# Exercise prompt:
With the pictures excluded, repeat every entry exactly.

##########

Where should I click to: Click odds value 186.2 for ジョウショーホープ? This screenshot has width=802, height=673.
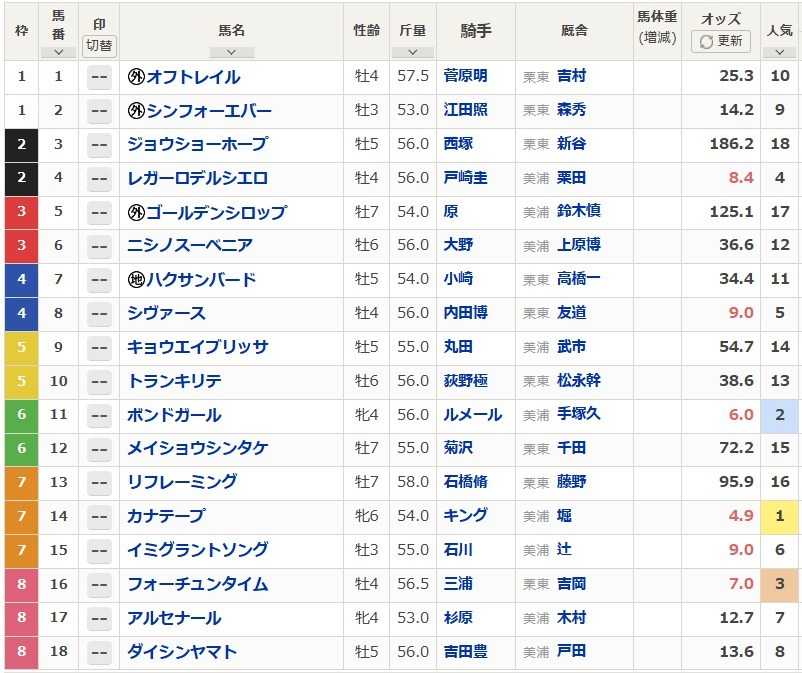click(x=731, y=144)
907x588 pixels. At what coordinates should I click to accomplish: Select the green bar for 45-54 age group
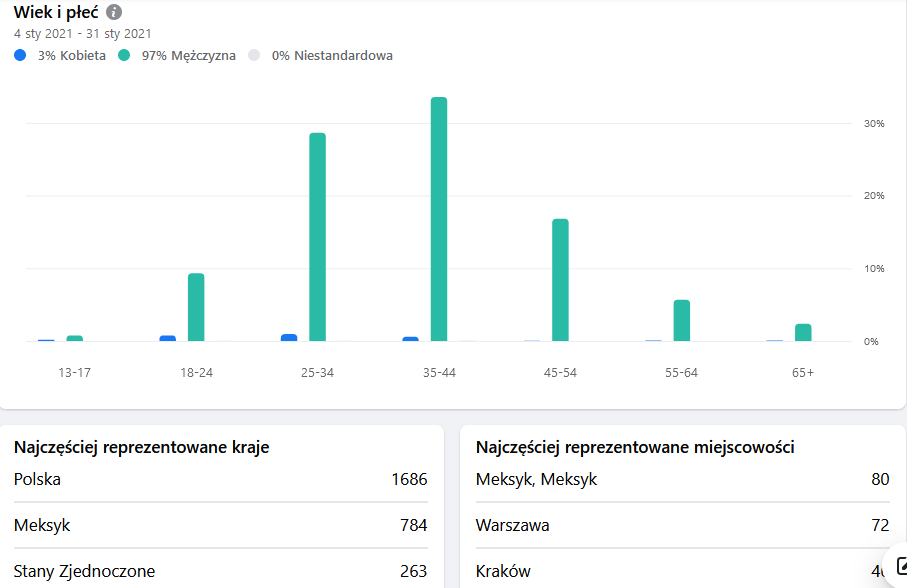560,280
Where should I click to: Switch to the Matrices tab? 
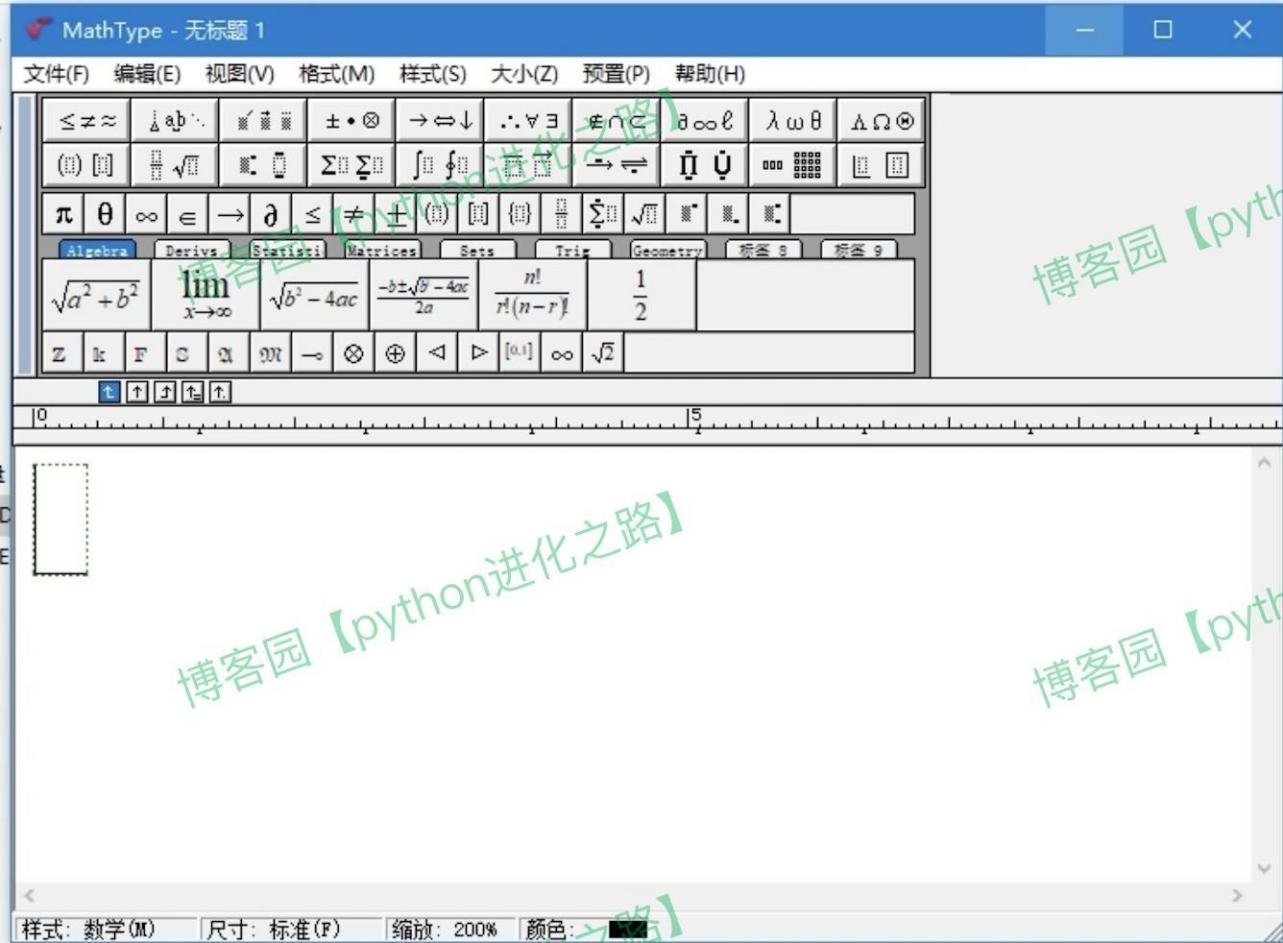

##########

# Solution below:
Where should I click to: Click odds value 186.2 for ジョウショーホープ? This screenshot has width=802, height=673.
click(x=731, y=144)
907x588 pixels. At what coordinates should I click to accomplish: Select the green bar for 45-54 age group
560,280
Where should I click to: Switch to the Matrices tab? 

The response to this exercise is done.